Van de Leur’s work focuses on jazz reception history and historiography and is deeply involved with interdisciplinary and practice-based research.
He is an internationally recognized expert on the music of Duke Ellington and his collaborator Billy Strayhorn. He is the author of Something to Live For: The Music of Billy Strayhorn (Oxford UP 2002; winner of the Irving Lowens Book Award for Distinguished Scholarship in American Music). He is the author of a monograph titled Jazz and Death: Rituals and Representations (Routledge 2023) and the founding editor of the forthcoming five-volume Oxford History of Jazz in Europe.
His research has yielded contributions to several other volumes, such as Politics and Cultures of Liberation (Brill), Singing Death: Reflections on Music and Mortality (Routledge), The Routledge Companion to New Jazz Studies, Current Research in Jazz, and the International Journal of Heritage Studies, next to work for various non-academic publications.
He contributed works on Strayhorn and Ellington to The Duke Ellington Studies Anthology (Cambridge UP), Musicians and Their Audiences (Ashgate), Strayhorn: An Illustrated Life (Agate), The Cambridge Companion to Duke Ellington, The Grove Dictionary of American Music (Oxford UP), The International Dictionary of Black Composers (U. of Chicago Press), and the Musical Quarterly. As a member of the editorial board of Jazz Perspectives, he guest-edited the Special Issue on Duke Ellington.
Van de Leur has led the Dutch work packages for two European-funded research projects: Rhythm Changes: Jazz and National Identity and CHIME (Cultural Heritage and Improvised Music in European Festivals). He is a co-applicant and team member for A New Generation of Music Professionals, an education research project (Comenius Leadership Fellow Grant) funded by The Netherlands Initiative for Education Research (NRO). The project seeks to develop a cross-institutional BA-MA program (Academy for Musicology and Musicianship Amsterdam/Utrecht; AMMA/AMMU) involving CvA, UvA, Utrecht University, and the Utrecht Conservatory (HKU).

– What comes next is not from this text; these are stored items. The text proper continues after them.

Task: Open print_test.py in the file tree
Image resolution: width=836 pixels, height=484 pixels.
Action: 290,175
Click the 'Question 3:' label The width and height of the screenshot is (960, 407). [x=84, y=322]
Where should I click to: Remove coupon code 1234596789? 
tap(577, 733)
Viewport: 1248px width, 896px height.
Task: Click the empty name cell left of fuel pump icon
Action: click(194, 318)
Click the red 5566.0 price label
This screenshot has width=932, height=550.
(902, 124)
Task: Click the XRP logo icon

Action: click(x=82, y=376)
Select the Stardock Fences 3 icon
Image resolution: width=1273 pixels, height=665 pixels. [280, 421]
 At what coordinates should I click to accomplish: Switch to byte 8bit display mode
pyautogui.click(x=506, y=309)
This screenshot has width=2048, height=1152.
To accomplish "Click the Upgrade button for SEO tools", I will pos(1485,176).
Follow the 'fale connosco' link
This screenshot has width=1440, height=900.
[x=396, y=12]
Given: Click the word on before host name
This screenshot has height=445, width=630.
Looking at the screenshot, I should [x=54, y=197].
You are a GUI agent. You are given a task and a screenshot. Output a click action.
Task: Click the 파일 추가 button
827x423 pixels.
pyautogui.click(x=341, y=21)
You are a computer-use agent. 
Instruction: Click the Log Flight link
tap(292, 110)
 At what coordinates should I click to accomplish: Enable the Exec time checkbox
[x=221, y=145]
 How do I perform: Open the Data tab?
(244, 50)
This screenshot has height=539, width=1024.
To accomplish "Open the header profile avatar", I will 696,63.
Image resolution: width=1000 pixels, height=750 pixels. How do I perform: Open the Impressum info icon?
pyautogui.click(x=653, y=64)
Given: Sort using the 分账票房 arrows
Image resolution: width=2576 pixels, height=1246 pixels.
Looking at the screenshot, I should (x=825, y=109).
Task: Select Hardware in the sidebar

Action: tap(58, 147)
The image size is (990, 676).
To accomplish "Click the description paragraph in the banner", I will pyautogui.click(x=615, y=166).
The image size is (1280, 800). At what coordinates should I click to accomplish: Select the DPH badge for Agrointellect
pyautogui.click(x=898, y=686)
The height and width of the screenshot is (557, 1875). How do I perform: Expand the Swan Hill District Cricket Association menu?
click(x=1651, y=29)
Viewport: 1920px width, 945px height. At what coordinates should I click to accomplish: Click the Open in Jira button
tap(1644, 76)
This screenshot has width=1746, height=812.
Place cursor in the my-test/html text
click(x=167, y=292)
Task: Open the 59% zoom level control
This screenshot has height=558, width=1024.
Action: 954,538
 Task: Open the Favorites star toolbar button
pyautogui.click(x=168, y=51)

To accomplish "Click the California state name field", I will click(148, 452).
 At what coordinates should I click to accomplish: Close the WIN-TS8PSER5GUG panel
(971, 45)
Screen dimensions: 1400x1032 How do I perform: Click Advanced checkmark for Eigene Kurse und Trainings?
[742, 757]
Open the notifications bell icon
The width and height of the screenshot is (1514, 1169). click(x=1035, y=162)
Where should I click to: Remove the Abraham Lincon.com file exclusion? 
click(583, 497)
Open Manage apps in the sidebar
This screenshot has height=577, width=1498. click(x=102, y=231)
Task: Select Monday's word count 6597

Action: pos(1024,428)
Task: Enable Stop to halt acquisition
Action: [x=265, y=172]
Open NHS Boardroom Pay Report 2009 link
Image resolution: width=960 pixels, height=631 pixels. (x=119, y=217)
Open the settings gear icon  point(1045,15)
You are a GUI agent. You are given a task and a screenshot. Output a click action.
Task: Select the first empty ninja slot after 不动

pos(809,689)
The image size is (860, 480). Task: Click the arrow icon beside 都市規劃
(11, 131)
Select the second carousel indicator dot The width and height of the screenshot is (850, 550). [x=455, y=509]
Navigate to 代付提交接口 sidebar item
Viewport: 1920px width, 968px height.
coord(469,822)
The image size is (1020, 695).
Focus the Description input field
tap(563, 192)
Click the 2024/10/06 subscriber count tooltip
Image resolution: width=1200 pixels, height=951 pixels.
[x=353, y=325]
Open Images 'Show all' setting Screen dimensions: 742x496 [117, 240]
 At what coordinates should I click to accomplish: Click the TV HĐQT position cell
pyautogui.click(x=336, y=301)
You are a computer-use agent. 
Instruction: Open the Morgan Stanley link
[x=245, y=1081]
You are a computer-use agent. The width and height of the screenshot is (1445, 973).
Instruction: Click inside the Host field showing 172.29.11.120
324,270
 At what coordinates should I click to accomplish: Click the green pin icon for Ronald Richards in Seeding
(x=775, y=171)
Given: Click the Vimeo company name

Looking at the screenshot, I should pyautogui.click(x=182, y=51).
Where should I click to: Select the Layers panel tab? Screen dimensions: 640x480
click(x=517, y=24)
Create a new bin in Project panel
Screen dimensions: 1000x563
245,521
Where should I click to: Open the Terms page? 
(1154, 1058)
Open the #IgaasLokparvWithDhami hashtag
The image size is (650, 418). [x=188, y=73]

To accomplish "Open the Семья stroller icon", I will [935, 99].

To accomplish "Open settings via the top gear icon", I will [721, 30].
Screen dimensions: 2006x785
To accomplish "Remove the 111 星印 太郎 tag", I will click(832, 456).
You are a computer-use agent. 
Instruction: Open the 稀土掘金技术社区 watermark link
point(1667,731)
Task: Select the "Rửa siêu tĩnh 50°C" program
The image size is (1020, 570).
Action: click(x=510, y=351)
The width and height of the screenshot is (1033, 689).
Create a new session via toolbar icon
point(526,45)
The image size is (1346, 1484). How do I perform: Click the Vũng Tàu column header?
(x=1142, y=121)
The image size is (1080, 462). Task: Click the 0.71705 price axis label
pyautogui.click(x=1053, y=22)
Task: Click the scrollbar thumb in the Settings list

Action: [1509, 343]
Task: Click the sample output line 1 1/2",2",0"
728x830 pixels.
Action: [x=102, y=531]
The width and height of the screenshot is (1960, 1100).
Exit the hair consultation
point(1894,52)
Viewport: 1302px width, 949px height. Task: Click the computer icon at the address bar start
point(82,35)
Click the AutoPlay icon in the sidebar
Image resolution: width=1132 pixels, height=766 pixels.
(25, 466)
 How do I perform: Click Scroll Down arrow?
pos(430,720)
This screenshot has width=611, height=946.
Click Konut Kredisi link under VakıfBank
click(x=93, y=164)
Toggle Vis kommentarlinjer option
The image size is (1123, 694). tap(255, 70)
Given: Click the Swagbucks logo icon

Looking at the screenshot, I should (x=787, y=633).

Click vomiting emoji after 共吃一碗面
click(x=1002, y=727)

He has directed four academic jazz conferences for Rhythm Changes (the largest in the field), the CHIME Music, Festivals, Heritage Conference in Siena (Italy), and co-led the 22nd International Duke Ellington Conference in Amsterdam.
Van de Leur was the researcher and artistic co-director for six ground-breaking recording projects that evolved around newly discovered jazz works of Strayhorn, Mary Lou Williams, Gil Evans, and others (issued by Challenge Records).
Publications
Books
- The [Oxford] History of Jazz in Europe. Founding editor. Five-Volume Edited Set: Vol. 1, Arrival and Early Reception, 1918–40; Vol. 2, The Second World War, 1940–45; Vol. 3, Conflicting Ideologies and Agendas, 1945–65; Vol. 4, New European Idioms, 1965–90; Vol. 5, Globalization and Fusions, 1990–2010 (New York: Oxford University Press, forthcoming).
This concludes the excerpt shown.